Detailed structure and interdisciplinary teaching

1. Science (STEM)

Neuroscience and human biology: Study brain functions and the impacts of neurotechnologies (brain implants, brain-computer interfaces).

Activity: Conduct experiments on brain plasticity (memory tests before and after exposure to accelerated learning techniques).

Key competency: Scientific analysis of physiological impacts of technologies.

Technology and engineering: Discover the technical principles behind bionic prostheses and augmentative devices (e.g., exoskeletons).

Activity: Build a simple exoskeleton model using recycled materials or 3D model an augmentative technology.

Key competency: Technological innovation and prototyping.

2. Philosophy and humanities

Bioethics: Study ethical dilemmas related to human enhancement (social justice, identity, consent).

Activity: Structured debates: "Should cognitive implants be allowed to enhance academic performance?"

Key competency: Critical thinking and ethical argumentation.

History: Compare technological evolutions throughout history (from traditional medicine to current biotechnologies).

Activity: Research past medical revolutions and controversies (e.g., vaccines, genetic engineering).

Key competency: Historical contextualization and connection to current developments.

3. Languages (English and second language)

Research and writing: Write a synthesis report in English on the opportunities and dangers of augmentative technologies.

Activity: Analyze scientific articles and case studies in English; create an article for a fictional scientific journal or a TEDx-style presentation.

Key competency: Mastery of written and oral communication in English.

Oral expression: Present project conclusions at a simulated conference or a "UN of bioethicists" event.

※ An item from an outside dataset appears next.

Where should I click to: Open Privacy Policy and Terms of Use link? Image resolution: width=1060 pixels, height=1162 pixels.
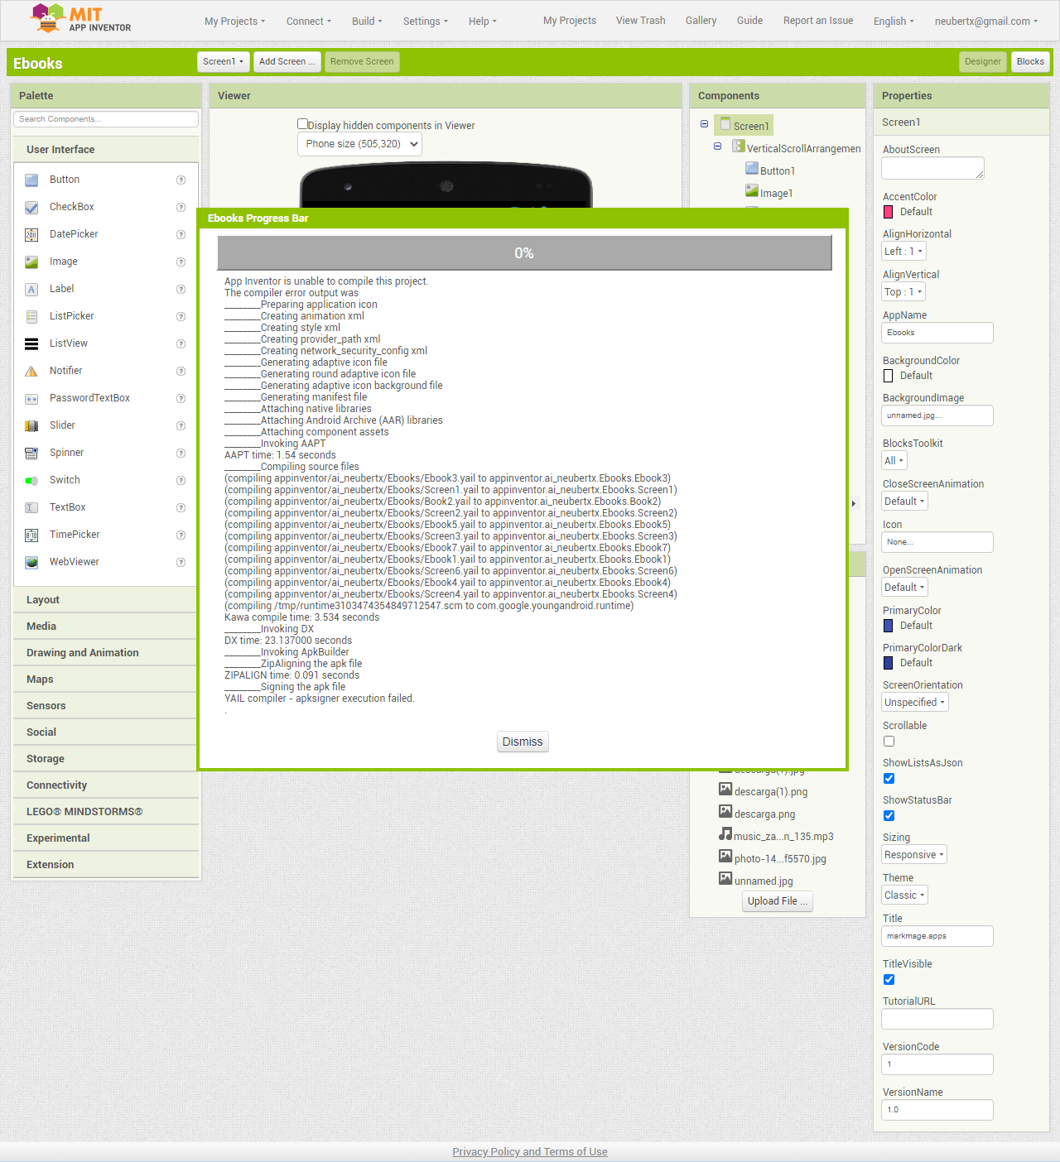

Activity: Work on persuasive speaking in English through speeches and debates.

Key competency: Effective public communication in a foreign language.

4. Arts and design

Visual creation: Produce a poster or video illustrating ethical dilemmas related to augmentative technologies.

Activity: Develop impactful designs to raise awareness on a specific bioethical issue (e.g., equal access to technologies).

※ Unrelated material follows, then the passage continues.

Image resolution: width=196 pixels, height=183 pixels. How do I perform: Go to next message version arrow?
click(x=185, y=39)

Key competency: Creativity and visual communication.

Theater/role play: Stage a mock trial where a genetically modified individual defends their right to equality.

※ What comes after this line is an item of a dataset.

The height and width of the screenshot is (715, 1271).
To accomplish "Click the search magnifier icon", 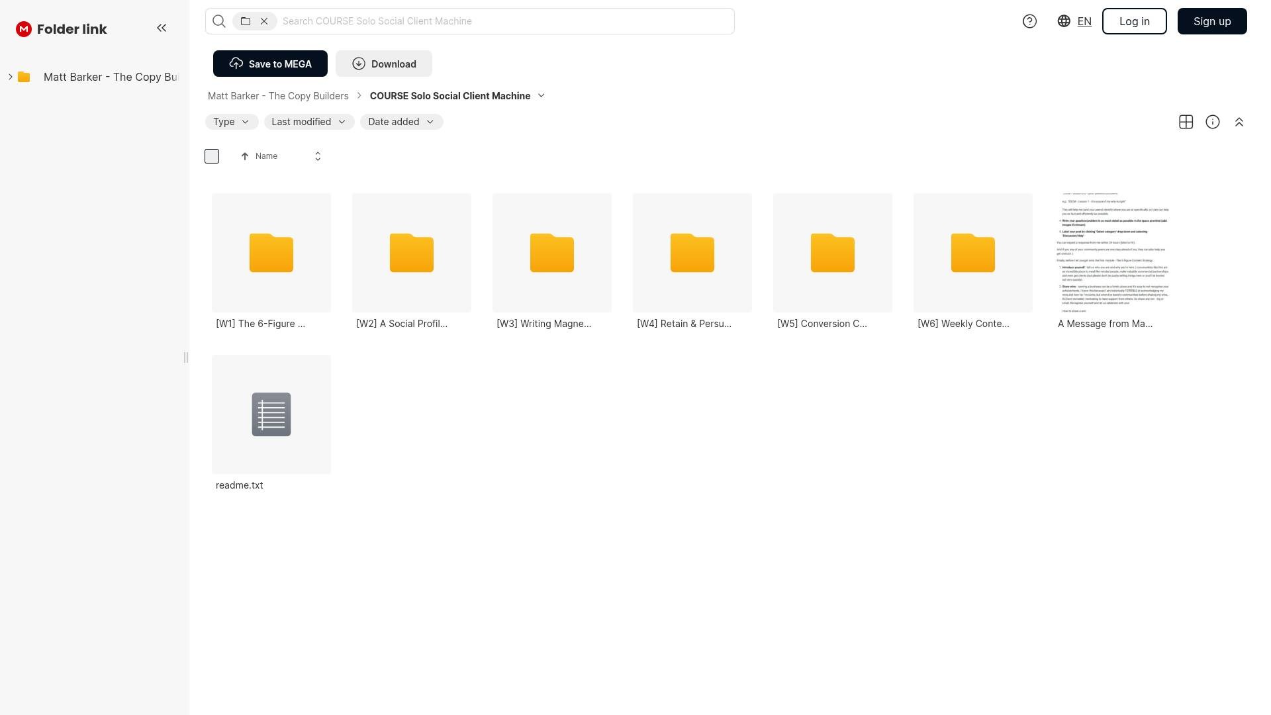I will coord(219,21).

Activity: Develop scenarios, dialogues, and role plays in teams.

Key competency: Empathy and ability to defend diverse viewpoints.

5. Mathematics and economics

Economic analysis: Study potential inequalities caused by unequal access to augmentative technologies.

Activity: Create an economic model comparing costs and benefits of technologies across countries.

Key competency: Use of statistics and economic modeling.

Statistics: Analyze data on technological advances in medicine and their global impacts.

Activity: Conduct a local survey on students’ and teachers’ perceptions of human enhancement.

Key competency: Data analysis and statistical visualization.

6. Technology

Programming and AI: Simulate an augmentative artificial intelligence for learning or cognitive assistance.

Activity: Use tools like Scratch, Python, or Dialogflow to develop a mini-application simulating an enhanced assistant.

Key competency: Technological development and understanding AI fundamentals.

Final product

Students will present their "Bioethics Code for augmentative technologies" at a final conference, featuring:

• A detailed bilingual report (French and English).

• An exhibition of prototypes and artistic creations.

• Simulated public debates defending their conclusions.

• A digital campaign (video, website) to raise awareness on technological justice.

Evaluation

• Formative: Logbook to track personal reflections and research.

• Summative: Assessment of the final report, prototype/design, and performance during debates/conferences.

• Self- and peer evaluation: Students reflect on their progress and receive peer feedback.

This project offers students a rich and nuanced understanding of the ethical, scientific, and cultural issues surrounding augmentative technologies while developing key skills for their future.